# [What you are asked to do]
Each line must appear in the answer exactly as it does in the data.

# [The records]
↓↓↓

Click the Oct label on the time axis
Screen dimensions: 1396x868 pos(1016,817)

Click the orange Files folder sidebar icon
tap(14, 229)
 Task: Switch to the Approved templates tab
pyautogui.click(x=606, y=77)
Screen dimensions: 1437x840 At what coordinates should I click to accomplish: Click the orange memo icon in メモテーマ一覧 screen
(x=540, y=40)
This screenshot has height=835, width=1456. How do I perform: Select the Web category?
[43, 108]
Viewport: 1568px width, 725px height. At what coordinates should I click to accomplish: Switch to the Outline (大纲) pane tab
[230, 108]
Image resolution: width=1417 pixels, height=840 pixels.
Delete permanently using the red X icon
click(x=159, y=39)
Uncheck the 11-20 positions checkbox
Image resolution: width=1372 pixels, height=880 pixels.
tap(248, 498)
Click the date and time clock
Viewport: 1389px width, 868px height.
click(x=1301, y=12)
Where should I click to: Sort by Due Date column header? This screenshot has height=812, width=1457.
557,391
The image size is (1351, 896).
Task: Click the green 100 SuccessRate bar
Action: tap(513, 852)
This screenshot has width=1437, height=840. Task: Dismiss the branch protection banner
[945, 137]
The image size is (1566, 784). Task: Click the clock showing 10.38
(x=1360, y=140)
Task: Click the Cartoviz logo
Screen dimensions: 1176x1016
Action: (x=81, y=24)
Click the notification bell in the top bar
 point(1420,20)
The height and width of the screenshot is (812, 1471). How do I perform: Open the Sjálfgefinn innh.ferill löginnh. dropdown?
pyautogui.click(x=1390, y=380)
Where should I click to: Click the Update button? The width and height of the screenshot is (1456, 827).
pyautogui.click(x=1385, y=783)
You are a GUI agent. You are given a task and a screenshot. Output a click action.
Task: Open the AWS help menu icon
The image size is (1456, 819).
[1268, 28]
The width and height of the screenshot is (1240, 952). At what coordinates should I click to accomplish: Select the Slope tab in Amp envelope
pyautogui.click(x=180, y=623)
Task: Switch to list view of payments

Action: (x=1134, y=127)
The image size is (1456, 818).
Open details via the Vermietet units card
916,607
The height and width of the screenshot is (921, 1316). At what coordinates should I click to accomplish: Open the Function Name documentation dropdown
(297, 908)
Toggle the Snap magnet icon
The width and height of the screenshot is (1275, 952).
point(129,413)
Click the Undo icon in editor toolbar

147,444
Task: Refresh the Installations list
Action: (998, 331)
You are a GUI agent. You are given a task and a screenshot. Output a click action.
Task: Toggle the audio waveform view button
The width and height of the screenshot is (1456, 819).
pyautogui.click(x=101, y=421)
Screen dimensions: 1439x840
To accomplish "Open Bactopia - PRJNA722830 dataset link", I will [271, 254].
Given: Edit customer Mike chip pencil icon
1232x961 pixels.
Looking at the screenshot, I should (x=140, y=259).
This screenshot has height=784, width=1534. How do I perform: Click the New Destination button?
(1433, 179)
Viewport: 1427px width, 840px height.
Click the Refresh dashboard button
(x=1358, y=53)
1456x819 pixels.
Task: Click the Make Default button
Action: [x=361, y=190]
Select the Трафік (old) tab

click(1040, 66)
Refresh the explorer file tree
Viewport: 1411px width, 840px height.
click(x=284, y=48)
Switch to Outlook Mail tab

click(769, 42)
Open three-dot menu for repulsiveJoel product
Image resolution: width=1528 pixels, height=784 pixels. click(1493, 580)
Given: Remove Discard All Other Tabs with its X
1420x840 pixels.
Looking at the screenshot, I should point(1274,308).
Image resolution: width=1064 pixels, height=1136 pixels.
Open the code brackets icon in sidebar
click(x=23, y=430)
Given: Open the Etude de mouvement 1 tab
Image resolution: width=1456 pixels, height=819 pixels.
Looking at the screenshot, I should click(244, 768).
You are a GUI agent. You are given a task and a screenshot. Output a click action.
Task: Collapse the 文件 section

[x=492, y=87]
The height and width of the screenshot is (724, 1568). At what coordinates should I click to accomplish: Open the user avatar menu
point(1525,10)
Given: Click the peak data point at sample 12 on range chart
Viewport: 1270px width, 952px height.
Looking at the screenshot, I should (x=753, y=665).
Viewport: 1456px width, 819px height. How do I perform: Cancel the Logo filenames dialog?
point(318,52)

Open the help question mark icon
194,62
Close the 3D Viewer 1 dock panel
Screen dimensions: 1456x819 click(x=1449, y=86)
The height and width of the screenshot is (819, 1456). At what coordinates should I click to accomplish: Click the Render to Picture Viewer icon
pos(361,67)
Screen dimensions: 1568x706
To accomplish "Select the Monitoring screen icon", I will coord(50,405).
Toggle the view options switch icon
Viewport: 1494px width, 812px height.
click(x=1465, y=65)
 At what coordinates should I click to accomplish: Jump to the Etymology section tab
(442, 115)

↑↑↑

# [Answer for this exercise]
Click the Oct label on the time axis
Screen dimensions: 1396x868 pos(1016,817)

Click the orange Files folder sidebar icon
tap(14, 229)
 Task: Switch to the Approved templates tab
pyautogui.click(x=606, y=77)
Screen dimensions: 1437x840 At what coordinates should I click to accomplish: Click the orange memo icon in メモテーマ一覧 screen
(x=540, y=40)
This screenshot has height=835, width=1456. How do I perform: Select the Web category?
[43, 108]
Viewport: 1568px width, 725px height. At what coordinates should I click to accomplish: Switch to the Outline (大纲) pane tab
[230, 108]
Image resolution: width=1417 pixels, height=840 pixels.
Delete permanently using the red X icon
click(x=159, y=39)
Uncheck the 11-20 positions checkbox
Image resolution: width=1372 pixels, height=880 pixels.
tap(248, 498)
Click the date and time clock
Viewport: 1389px width, 868px height.
click(x=1301, y=12)
Where should I click to: Sort by Due Date column header? This screenshot has height=812, width=1457.
557,391
The image size is (1351, 896).
Task: Click the green 100 SuccessRate bar
Action: tap(513, 852)
This screenshot has width=1437, height=840. Task: Dismiss the branch protection banner
[945, 137]
The image size is (1566, 784). Task: Click the clock showing 10.38
(x=1360, y=140)
Task: Click the Cartoviz logo
Screen dimensions: 1176x1016
Action: (x=81, y=24)
Click the notification bell in the top bar
 point(1420,20)
The height and width of the screenshot is (812, 1471). How do I perform: Open the Sjálfgefinn innh.ferill löginnh. dropdown?
pyautogui.click(x=1390, y=380)
Where should I click to: Click the Update button? The width and height of the screenshot is (1456, 827).
pyautogui.click(x=1385, y=783)
You are a GUI agent. You are given a task and a screenshot. Output a click action.
Task: Open the AWS help menu icon
The image size is (1456, 819).
[1268, 28]
The width and height of the screenshot is (1240, 952). At what coordinates should I click to accomplish: Select the Slope tab in Amp envelope
pyautogui.click(x=180, y=623)
Task: Switch to list view of payments

Action: (x=1134, y=127)
The image size is (1456, 818).
Open details via the Vermietet units card
916,607
The height and width of the screenshot is (921, 1316). At what coordinates should I click to accomplish: Open the Function Name documentation dropdown
(297, 908)
Toggle the Snap magnet icon
The width and height of the screenshot is (1275, 952).
point(129,413)
Click the Undo icon in editor toolbar

147,444
Task: Refresh the Installations list
Action: (998, 331)
You are a GUI agent. You are given a task and a screenshot. Output a click action.
Task: Toggle the audio waveform view button
The width and height of the screenshot is (1456, 819).
pyautogui.click(x=101, y=421)
Screen dimensions: 1439x840
To accomplish "Open Bactopia - PRJNA722830 dataset link", I will [271, 254].
Given: Edit customer Mike chip pencil icon
1232x961 pixels.
Looking at the screenshot, I should (x=140, y=259).
This screenshot has height=784, width=1534. How do I perform: Click the New Destination button?
(1433, 179)
Viewport: 1427px width, 840px height.
Click the Refresh dashboard button
(x=1358, y=53)
1456x819 pixels.
Task: Click the Make Default button
Action: [x=361, y=190]
Select the Трафік (old) tab

click(1040, 66)
Refresh the explorer file tree
Viewport: 1411px width, 840px height.
click(x=284, y=48)
Switch to Outlook Mail tab

click(769, 42)
Open three-dot menu for repulsiveJoel product
Image resolution: width=1528 pixels, height=784 pixels. click(1493, 580)
Given: Remove Discard All Other Tabs with its X
1420x840 pixels.
Looking at the screenshot, I should point(1274,308).
Image resolution: width=1064 pixels, height=1136 pixels.
Open the code brackets icon in sidebar
click(x=23, y=430)
Given: Open the Etude de mouvement 1 tab
Image resolution: width=1456 pixels, height=819 pixels.
Looking at the screenshot, I should click(244, 768).
You are a GUI agent. You are given a task and a screenshot. Output a click action.
Task: Collapse the 文件 section

[x=492, y=87]
The height and width of the screenshot is (724, 1568). At what coordinates should I click to accomplish: Open the user avatar menu
point(1525,10)
Given: Click the peak data point at sample 12 on range chart
Viewport: 1270px width, 952px height.
Looking at the screenshot, I should (x=753, y=665).
Viewport: 1456px width, 819px height. How do I perform: Cancel the Logo filenames dialog?
point(318,52)

Open the help question mark icon
194,62
Close the 3D Viewer 1 dock panel
Screen dimensions: 1456x819 click(x=1449, y=86)
The height and width of the screenshot is (819, 1456). At what coordinates should I click to accomplish: Click the Render to Picture Viewer icon
pos(361,67)
Screen dimensions: 1568x706
To accomplish "Select the Monitoring screen icon", I will coord(50,405).
Toggle the view options switch icon
Viewport: 1494px width, 812px height.
click(x=1465, y=65)
 At what coordinates should I click to accomplish: Jump to the Etymology section tab
(442, 115)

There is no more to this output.